Building something without identifying its security/reliability risks, and then not calculating those risks' impact, is not acceptable risk; it's ignored risk. Is tanking your company and shedding customers an acceptable risk? Well, there's one way to find out.

morshu9001 · 2025-10-21T15:16:17 1761059777

This outage would've required cross region failover to be immune to. We'll see if customers switch to whatever company was resilient, but this has happened before and the answer was no.

0xbadcafebee · 2025-10-21T22:37:03 1761086223

The company I work for has a ton of stuff in us-east-1, many large products and sites, and we didn't go down. Our products/services aren't multi-region or multi-cloud. We don't pay exorbitant bills or have super complicated architectures.

morshu9001 · 2025-10-22T00:46:50 1761094010

If you were using AWS services that went down in us-east-1, how did you avoid an outage without failing over to anything outside that region?

0xbadcafebee · 2025-10-22T16:05:27 1761149127

That's the thing - most AWS services didn't "go down", as in stop working entirely. There were specific operations of specific services that were failing. Increased API error rates, inability to start new EC2 instances, billing metrics unavailable, AWS console unavailable, etc.

The outage wasn't like "all our servers stopped running". It was dynamic, new, specific operations that failed. If you just had a Fargate container that was started a week ago, and you have no need to restart the container today, it just kept chugging along.

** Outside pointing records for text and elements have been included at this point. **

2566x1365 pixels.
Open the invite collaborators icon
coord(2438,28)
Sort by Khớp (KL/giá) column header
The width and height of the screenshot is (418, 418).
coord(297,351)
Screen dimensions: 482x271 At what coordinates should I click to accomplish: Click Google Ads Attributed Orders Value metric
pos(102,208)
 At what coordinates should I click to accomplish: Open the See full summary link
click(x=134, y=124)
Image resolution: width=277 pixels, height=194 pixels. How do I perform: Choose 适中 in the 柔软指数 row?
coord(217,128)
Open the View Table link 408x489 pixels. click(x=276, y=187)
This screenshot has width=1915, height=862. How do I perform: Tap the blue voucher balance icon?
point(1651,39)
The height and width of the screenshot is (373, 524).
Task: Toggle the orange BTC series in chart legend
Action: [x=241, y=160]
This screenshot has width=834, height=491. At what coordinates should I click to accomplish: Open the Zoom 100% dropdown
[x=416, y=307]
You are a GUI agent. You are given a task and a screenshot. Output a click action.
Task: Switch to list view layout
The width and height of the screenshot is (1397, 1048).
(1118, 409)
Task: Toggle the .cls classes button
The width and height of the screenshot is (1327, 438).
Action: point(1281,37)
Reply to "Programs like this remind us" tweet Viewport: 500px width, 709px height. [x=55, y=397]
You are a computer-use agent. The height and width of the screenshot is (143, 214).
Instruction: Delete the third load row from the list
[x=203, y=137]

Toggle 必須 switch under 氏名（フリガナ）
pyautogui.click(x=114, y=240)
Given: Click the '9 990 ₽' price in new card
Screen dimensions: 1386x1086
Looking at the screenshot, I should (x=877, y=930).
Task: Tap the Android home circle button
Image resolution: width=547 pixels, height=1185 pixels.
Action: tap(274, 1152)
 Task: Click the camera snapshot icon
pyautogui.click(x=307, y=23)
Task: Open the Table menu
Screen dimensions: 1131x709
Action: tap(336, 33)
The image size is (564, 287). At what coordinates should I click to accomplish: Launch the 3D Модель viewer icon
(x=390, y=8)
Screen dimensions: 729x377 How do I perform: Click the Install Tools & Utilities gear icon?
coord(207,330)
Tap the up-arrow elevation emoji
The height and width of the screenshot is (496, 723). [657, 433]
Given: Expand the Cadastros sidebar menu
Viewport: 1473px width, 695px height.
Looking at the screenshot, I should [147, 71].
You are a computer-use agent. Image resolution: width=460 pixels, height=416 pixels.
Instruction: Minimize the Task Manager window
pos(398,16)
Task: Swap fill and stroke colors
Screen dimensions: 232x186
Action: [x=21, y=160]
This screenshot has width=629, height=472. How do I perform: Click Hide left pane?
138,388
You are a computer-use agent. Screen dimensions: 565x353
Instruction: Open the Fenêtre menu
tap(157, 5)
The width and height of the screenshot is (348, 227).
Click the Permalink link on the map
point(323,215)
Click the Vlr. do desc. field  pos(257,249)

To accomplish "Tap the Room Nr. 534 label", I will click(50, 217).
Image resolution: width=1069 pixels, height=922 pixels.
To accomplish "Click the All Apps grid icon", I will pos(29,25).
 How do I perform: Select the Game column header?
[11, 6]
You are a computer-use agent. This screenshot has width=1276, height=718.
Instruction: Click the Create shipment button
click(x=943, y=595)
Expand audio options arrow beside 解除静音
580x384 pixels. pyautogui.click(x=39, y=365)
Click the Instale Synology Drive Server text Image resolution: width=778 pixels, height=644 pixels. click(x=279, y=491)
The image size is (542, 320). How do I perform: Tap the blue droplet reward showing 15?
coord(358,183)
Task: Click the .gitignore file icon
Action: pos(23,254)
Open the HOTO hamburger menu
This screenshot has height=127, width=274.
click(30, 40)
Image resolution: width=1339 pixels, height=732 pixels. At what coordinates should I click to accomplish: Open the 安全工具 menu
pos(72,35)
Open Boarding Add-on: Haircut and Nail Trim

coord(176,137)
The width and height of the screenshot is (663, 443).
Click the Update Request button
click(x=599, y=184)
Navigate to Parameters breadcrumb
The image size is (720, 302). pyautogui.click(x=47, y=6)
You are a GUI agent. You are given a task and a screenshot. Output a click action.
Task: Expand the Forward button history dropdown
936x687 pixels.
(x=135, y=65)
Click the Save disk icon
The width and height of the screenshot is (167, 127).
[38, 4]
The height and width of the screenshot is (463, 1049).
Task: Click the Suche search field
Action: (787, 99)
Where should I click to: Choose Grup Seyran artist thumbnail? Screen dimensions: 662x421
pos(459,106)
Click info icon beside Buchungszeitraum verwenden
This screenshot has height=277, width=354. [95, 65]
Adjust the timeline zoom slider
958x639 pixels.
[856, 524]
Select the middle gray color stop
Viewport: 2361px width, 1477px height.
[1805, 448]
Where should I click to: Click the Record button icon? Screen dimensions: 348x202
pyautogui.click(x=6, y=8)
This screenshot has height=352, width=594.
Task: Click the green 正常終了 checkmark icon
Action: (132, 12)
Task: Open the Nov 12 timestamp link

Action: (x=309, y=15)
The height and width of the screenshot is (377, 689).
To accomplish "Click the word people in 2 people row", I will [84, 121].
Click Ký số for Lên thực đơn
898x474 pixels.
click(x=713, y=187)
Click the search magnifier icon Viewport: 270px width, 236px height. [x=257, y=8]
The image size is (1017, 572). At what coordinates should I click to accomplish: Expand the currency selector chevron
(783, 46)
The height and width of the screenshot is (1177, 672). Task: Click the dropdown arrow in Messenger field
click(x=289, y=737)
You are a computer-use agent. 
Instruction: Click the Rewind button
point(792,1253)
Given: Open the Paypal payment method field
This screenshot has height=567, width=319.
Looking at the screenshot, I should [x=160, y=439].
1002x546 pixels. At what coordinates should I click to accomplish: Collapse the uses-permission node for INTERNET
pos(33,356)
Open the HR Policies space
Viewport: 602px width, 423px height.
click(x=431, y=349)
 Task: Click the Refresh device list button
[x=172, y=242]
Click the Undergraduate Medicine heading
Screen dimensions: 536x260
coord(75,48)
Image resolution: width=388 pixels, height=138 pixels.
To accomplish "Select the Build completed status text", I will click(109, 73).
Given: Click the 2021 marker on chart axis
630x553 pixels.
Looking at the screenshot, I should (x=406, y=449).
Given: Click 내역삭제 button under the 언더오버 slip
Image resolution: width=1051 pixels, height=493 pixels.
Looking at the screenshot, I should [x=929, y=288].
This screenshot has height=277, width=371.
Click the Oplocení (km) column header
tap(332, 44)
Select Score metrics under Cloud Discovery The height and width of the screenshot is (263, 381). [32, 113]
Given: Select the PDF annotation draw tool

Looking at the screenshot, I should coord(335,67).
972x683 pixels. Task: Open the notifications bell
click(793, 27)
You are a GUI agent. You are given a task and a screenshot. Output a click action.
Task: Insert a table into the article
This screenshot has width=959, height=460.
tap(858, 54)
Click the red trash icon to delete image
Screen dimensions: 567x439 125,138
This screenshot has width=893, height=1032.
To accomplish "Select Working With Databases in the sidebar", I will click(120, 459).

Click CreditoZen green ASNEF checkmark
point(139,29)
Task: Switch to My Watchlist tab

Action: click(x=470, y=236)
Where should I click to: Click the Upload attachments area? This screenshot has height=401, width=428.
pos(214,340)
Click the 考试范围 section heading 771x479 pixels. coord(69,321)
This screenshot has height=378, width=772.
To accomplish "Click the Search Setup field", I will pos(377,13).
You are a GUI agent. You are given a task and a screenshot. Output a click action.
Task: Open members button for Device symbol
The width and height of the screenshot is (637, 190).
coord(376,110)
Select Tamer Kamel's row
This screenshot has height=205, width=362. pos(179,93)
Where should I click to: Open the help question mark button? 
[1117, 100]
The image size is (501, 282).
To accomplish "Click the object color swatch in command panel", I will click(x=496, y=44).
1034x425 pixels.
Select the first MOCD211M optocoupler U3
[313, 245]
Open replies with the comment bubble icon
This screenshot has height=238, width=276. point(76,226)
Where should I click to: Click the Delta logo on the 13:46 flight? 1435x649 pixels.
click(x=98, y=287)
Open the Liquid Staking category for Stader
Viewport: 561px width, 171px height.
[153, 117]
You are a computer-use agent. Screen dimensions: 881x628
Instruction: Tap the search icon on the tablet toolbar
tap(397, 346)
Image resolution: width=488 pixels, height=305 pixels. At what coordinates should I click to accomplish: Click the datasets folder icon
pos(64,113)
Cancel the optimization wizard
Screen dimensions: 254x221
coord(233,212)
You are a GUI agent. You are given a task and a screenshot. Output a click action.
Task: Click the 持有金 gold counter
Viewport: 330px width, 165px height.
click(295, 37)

Our architecture is stuff that just keeps chugging along. Fargate, S3, RDS, CloudFront, CloudFlare, etc. From our perspective, there was no outage in us-east-1. Literally the only alert we got the entire time was "billing limit exceeded" - and that was a false alarm, because it was set to alarm if there is zero billing data.

morshu9001 · 2025-10-24T00:59:24 1761267564

But is this strategy or luck? I'm not seeing how those many companies did something dumb or wrong here while you did it right. Like are they only affected because they overcomplicated their deployments? Either way, your service isn't resilient against a generalized regional outage it sounds like.